Trans-LoC trade being neither domestic nor international is unique in structure. As the parties intend to skip use of dollar, it adds another dimension. Since banking and currency issues are closely linked and India and Pakistan lack any credible banking relations, it becomes all the more tricky.

The plan was studied at the home ministry level and then it was submitted to the Cabinet Committee on Security in March 2010. After being okayed there, it was sent to the MEA for being officially conveyed to Islamabad. It was in February 2011 that India and Pakistan indicated they will monetise barter trade to stop earnings for terror funding or hawala operations.

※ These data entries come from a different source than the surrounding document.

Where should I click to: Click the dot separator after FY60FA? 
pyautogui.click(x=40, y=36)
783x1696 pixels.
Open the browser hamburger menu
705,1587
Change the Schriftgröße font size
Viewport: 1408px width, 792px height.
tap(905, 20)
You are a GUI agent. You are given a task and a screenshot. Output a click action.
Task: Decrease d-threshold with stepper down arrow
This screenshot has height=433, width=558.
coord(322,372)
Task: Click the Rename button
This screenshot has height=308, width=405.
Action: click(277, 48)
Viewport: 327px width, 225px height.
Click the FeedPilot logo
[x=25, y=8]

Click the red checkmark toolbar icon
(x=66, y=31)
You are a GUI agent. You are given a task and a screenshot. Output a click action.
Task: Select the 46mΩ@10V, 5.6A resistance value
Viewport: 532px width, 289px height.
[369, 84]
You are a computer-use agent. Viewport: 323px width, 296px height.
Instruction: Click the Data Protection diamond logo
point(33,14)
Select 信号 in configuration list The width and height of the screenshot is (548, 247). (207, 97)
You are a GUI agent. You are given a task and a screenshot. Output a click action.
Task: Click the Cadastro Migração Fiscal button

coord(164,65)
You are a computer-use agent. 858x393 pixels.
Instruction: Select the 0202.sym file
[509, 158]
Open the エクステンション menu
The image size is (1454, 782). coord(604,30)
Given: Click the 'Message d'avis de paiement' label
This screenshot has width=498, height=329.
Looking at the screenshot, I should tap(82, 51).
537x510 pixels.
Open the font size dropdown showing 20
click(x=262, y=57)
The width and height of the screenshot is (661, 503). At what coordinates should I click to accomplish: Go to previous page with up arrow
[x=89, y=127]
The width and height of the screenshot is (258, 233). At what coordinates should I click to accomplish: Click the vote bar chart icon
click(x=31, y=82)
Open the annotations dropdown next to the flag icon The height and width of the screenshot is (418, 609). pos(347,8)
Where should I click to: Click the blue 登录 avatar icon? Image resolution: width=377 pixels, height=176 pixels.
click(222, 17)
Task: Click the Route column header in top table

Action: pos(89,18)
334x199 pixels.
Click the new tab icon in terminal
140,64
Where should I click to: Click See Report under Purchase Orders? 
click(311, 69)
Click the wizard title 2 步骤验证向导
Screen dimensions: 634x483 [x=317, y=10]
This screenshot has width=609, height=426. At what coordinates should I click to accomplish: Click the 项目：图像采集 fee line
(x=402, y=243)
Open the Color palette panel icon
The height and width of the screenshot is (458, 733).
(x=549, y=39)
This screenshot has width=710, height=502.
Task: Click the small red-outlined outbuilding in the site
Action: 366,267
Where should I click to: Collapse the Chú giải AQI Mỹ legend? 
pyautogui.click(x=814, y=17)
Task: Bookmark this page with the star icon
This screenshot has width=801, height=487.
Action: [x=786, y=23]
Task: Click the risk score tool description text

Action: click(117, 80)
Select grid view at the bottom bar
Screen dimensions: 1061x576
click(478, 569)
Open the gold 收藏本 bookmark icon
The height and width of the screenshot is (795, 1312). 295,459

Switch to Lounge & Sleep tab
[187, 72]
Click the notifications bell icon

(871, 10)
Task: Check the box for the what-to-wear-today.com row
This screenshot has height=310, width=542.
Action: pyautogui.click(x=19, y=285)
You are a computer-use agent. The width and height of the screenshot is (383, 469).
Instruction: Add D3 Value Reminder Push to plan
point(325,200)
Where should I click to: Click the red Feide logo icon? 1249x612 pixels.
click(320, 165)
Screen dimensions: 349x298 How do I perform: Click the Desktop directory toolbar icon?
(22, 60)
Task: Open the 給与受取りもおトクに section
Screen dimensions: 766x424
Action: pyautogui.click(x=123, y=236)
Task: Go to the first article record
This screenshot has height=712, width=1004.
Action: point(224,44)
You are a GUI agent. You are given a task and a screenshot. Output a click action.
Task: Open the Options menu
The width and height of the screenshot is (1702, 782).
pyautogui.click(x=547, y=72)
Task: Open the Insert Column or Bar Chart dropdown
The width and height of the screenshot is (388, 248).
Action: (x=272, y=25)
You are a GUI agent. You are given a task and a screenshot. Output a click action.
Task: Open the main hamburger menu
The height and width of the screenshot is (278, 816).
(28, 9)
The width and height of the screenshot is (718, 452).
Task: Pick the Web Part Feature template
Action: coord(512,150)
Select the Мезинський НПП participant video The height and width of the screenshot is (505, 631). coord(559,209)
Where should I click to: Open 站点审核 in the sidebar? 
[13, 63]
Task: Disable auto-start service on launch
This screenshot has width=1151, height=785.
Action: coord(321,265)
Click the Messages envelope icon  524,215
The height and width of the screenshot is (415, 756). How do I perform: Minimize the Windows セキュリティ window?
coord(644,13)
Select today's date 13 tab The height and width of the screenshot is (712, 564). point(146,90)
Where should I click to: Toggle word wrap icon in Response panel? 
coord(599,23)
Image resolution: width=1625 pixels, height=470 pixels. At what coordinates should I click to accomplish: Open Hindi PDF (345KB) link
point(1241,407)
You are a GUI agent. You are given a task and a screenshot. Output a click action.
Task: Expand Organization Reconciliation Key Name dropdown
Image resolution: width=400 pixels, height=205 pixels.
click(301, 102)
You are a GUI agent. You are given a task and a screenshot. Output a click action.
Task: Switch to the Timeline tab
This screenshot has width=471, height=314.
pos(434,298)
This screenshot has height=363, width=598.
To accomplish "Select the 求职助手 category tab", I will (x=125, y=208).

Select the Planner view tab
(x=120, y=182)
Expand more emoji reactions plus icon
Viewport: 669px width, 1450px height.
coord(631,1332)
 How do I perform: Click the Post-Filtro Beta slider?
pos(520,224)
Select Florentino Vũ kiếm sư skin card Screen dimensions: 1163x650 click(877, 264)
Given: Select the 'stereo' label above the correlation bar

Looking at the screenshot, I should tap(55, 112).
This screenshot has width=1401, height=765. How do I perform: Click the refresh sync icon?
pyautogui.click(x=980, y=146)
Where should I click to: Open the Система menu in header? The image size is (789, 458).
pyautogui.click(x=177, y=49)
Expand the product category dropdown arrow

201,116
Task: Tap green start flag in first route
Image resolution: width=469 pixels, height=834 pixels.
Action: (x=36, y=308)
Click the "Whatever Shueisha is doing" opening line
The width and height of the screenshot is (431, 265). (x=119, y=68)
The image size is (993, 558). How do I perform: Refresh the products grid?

Unless there is no formalization of systems in trade, it would not attract entrepreneurs. There are around 400 traders listed but barely 40 to 70 participate every week. Trade Facilitation Officer Nazir A Baba said they have limited the trucks to 50 a day, two days a week, and are issuing a roaster about the traders who will send their merchandise. “Accordingly, we receive requisitions from other side as well,” Baba said, adding “It has helped making the processes fast and better.”

Unlike J&K, there are more than 7000 traders listed in PaK and all want to send their bit to J&K. Every week, there is a mad rush to get permits to send their merchandize to J&K. It works on lottery pattern. And the government there is earning.

PaK has set up Trade Development Authority that taxes every truck for availing various services and the traders are paying. On this side everything is free but in such a disorder that it ends up in confusion.

Immediate Requirement

Banking facilities

Road widening between Salamabad and Kaman Post- To aid movement of transport

Immediate review of tradable items – To prevent non-endemic merchandise from being traded.

Communication link for traders

Warehouse – To increase storage for traded merchandise

Residential quarters- For traders and employees.

Big truck scanner- To save time and effort. Presently manual scanning of the merchandise takes place which is too time consuming and problematic.  

Weighing bridge- An essential thing which is still amiss.